But self-hatred is relentless on this record. Elsewhere on Midnights, on “Bigger Than the Whole Sky”, one of the tracks on the 3 am edition, she sings that “Everything I touch gets sick of sadness / ‘Cause it’s all over now, all at sea.” On “High Infidelity,” she extorts herself for cheating: “You know there’s many ways to kill the one you love / The slowest way is to never love them enough.”
“Would’ve, Could’ve, Should’ve”, easily one of the best songs she’s ever written, should have earned a place on the proper disc instead of its addendum. Here, Swift is hot for an older ex-lover (we all have our guesses) but equally scathing for herself: “If I had only played it safe / I would have stayed on my knees / and I’m sure I wouldn’t. would never have danced with the devil at 19. I suspect that placing “Would have, could have, should have” in the 3 am Edition collection is partly to keep it from taking all the oxygen in the whole of Midnights. If he had done the original 13, that would be the only song being talked about.
That doesn’t mean it’s the only note on the album. “Vigilante Shit” is the peak mischievous Swift in a song that throbs and vamps to a sparse beat in the style of much of Reputation. “Draw the cat’s eye hard enough to kill a man,” Swift smiles in the first line, giving herself license to kill/cringe. On “Karma,” the vigilante has done her job, and now she’s basking in schadenfreude. Swift is also developing her fun skills on “Glitch” and “Paris.” Meanwhile, “Sweet Nothing,” co-written by Swift and “William Bowery,” the alias of her longtime boyfriend Joe Alwyn, shines with overwhelming beauty.
Everywhere Midnights, Swift flexes the lyrical prowess that established her as a top-tier songwriter. On “Anti-Hero,” she delivers a satisfying set of internal rhymes (“I shouldn’t be left to my own devices / they come with prizes and vices / I end up in crisis”). On “Mastermind”, she slips into “Machiavellian” without her presence on a pop song seeming forced.
Although Swift has made a career out of working with a suite of producers in the past, Midnights is mainly managed by Jack Antonoff, a reliable collaborator of the singer. This is both an advantage and a disadvantage: on the one hand, Antonoff has grown as a producer and is able to restrain himself from letting go of the big backing vocals that defined his initial sound; on the other hand, Antonoff’s extended credits mean he struggles to keep musical ideas from mixing with each other – the bridge of “Vigilante Shit”, for example, is closer to a sound by Lana Del Rey than the one adapted for Swift.

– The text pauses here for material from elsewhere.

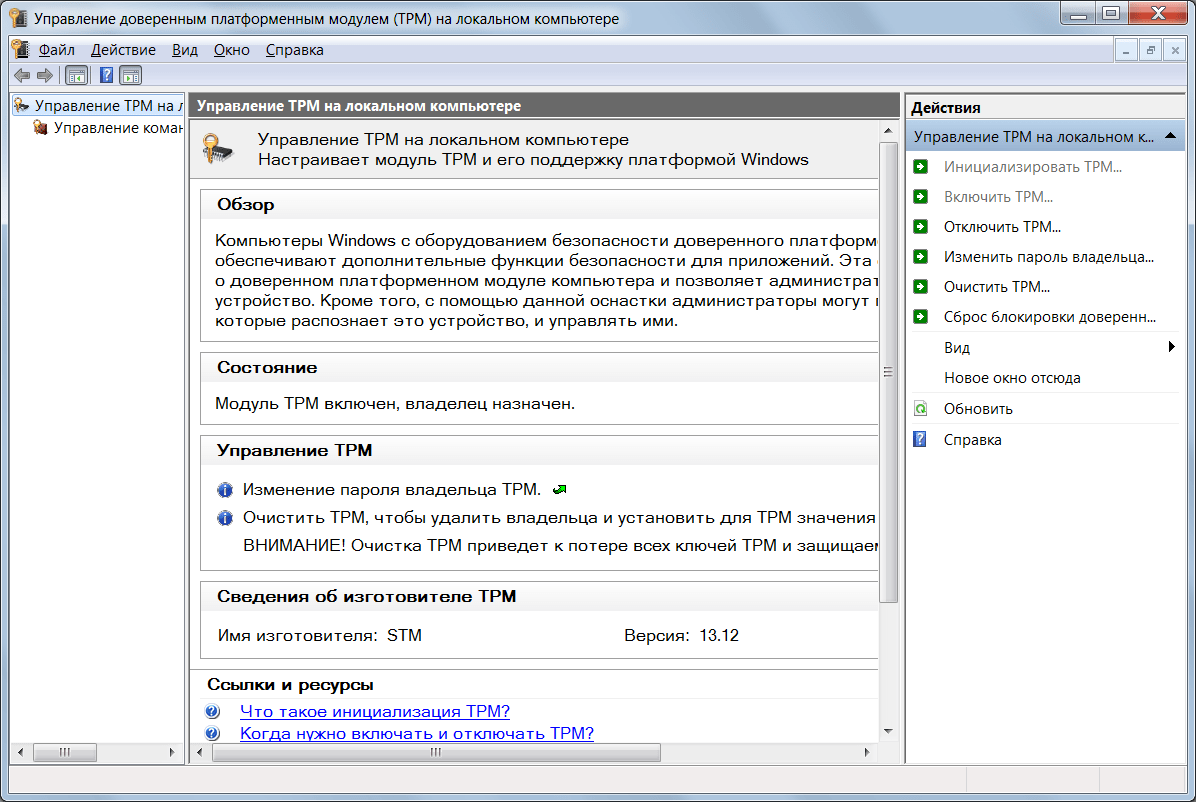Image resolution: width=1196 pixels, height=802 pixels.
Task: Select the root Управление TPM tree node
Action: 107,105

Midnights is, implausibly, Swift’s fourth album of new material in as many years, not including two reissues of his old work which arrived in 2021. While 2020’s “sister albums” Folklore and Still expanded Swift’s fanbase, Midnights seems to confirm that the more folksy pop pair of records was a standalone chapter rather than a permanent new path.
But the album’s closest, “Mastermind,” finds Swift at her most telling. The artist has taken to dismissing the accusation that she “calculates”, but on “Mastermind”, she clearly says: “What if I told you that I am a mastermind”, she sings as if she knew that the situation was tense. Swift shares her motivations: “Nobody wanted to play with me when I was little / So I’ve been plotting like a criminal ever since / To make them love me and make it seem effortless.”
This isn’t the first time she’s toyed with this idea – on FolkloreIn “Mirrorball,” Swift admits “I’ve never been natural / All I do is try, try, try.” Is she calculating or anxious? Is she a manipulator or is she a planner in order to avoid the worst outcomes? On “Mastermind”, she delivers the thesis of her career: “This is the first time that I feel the need to confess / and I swear / I’m only enigmatic and Machiavellian because I care.” The twist, however, is that the confession has a failsafe: the song is about a lover who knows about his plans and wants to be a part of them anyway. That’s what it’s like to be loved despite your worst tendencies, or maybe because of them.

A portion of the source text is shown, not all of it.